(Collected data entries)
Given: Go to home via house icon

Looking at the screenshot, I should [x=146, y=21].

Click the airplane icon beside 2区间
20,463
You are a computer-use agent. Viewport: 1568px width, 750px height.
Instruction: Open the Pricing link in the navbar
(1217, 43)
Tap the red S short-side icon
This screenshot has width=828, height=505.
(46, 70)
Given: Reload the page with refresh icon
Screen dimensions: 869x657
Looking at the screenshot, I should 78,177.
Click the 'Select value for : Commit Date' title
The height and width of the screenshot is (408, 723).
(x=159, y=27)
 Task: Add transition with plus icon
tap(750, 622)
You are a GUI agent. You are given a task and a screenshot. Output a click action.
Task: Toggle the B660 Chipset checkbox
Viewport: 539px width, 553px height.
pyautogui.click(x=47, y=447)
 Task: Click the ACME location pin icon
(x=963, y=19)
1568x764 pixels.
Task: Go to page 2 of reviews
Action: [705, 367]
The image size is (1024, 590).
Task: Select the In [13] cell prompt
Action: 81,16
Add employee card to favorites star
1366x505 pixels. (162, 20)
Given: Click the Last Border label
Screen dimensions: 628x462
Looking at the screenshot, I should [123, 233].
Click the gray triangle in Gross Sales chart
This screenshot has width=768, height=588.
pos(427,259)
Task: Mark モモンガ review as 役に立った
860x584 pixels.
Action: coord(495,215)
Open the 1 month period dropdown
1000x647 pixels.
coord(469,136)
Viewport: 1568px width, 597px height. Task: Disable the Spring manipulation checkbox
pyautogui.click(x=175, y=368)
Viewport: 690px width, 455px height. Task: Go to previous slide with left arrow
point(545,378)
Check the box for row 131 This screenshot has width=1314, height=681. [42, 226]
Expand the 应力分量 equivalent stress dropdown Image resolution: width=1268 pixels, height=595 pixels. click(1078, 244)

Exercise instructions -
Check each line of the entries above for the word "agent". List the ones that have it.

Response to the exercise -
You are a computer-use agent. Viewport: 1568px width, 750px height.
You are a GUI agent. You are given a task and a screenshot. Output a click action.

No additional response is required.